## Instructions to follow
Repeat, exactly as written, the lines from the one with "784x513 pixels. How" to the final line of the listing, and keep every picture out.

## Record extracts
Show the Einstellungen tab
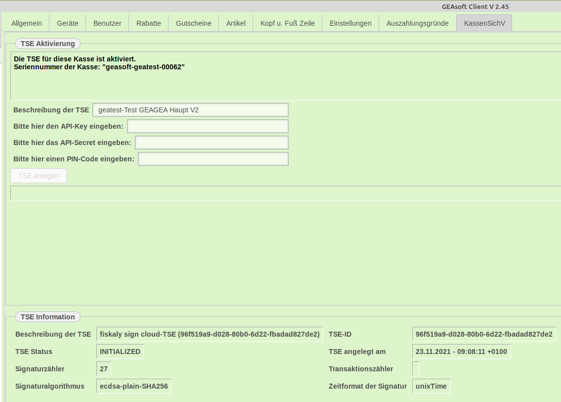The width and height of the screenshot is (561, 402). pos(350,23)
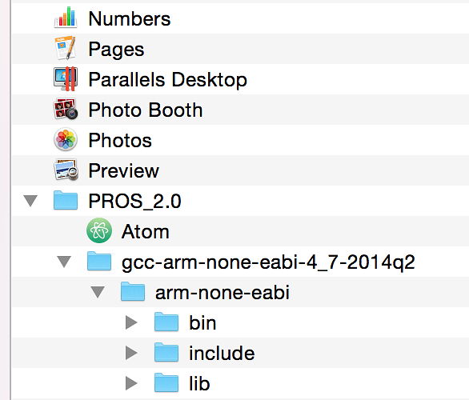Click the PROS_2.0 folder icon
Viewport: 469px width, 400px height.
pos(66,200)

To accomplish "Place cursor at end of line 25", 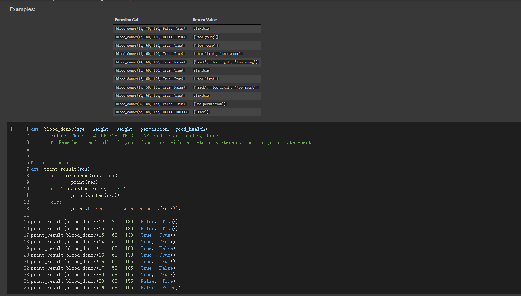I will [181, 288].
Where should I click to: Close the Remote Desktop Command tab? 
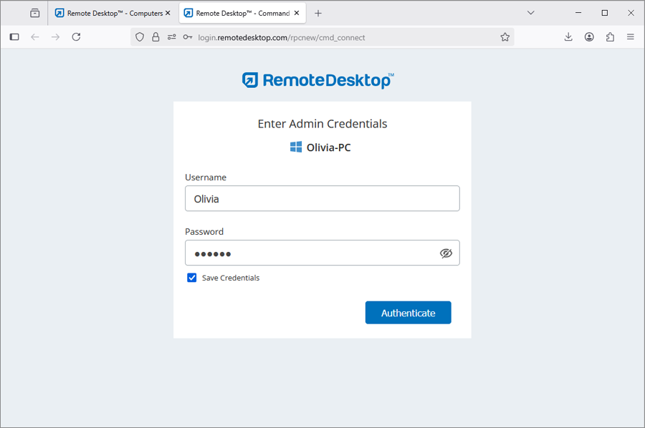point(297,13)
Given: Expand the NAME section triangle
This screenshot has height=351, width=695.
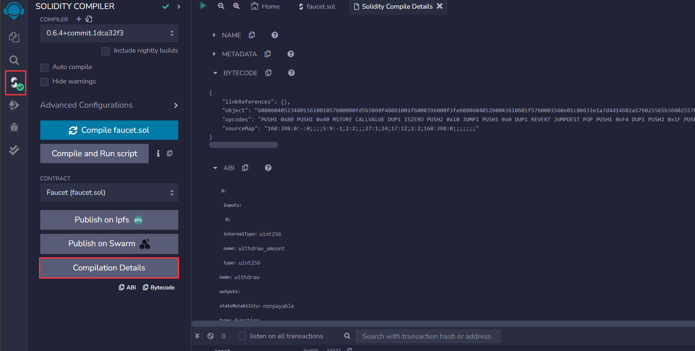Looking at the screenshot, I should (214, 35).
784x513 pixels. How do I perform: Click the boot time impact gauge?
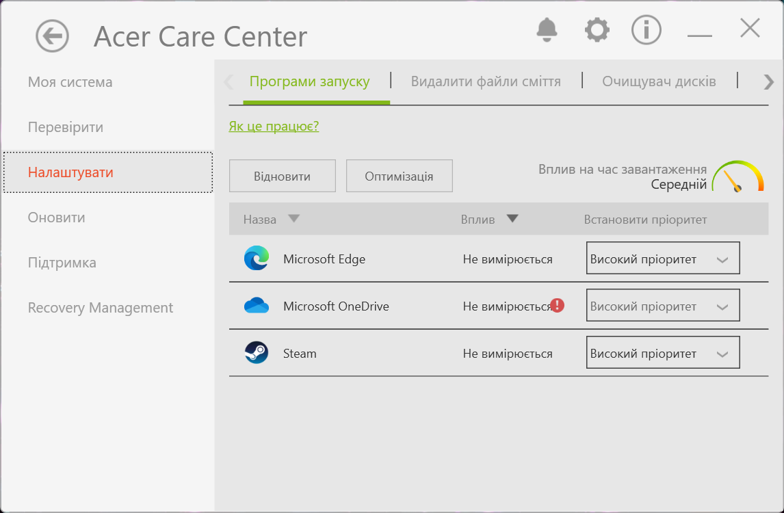tap(737, 177)
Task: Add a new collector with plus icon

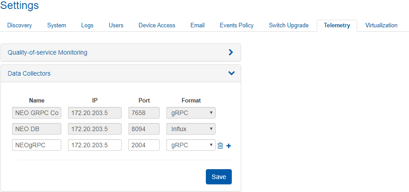Action: (228, 145)
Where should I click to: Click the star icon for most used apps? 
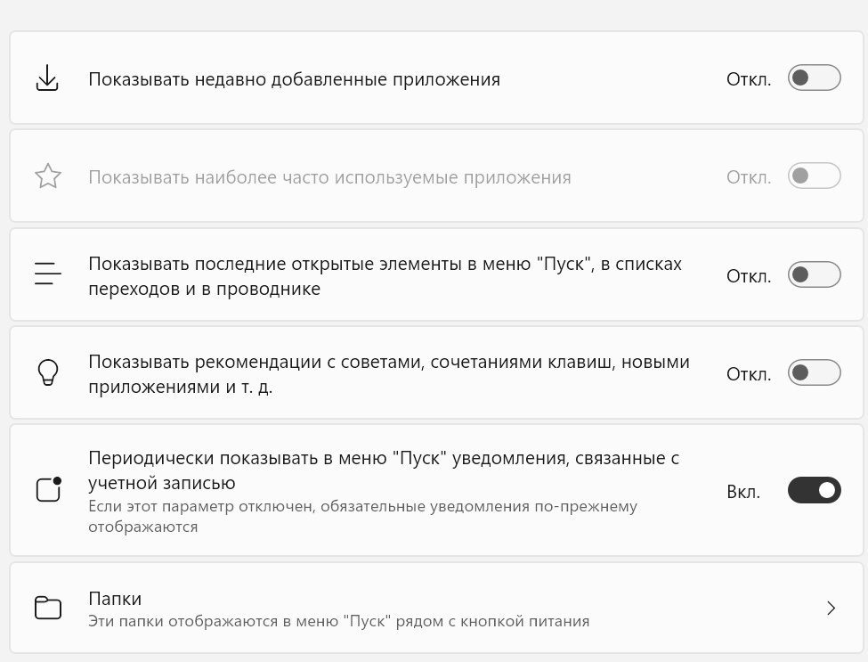(x=47, y=176)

## Task response
784x513 pixels. How do I perform: Click the boot time impact gauge?
tap(737, 177)
Task: Add a new collector with plus icon

Action: (228, 145)
Where should I click to: Click the star icon for most used apps? 
(x=47, y=176)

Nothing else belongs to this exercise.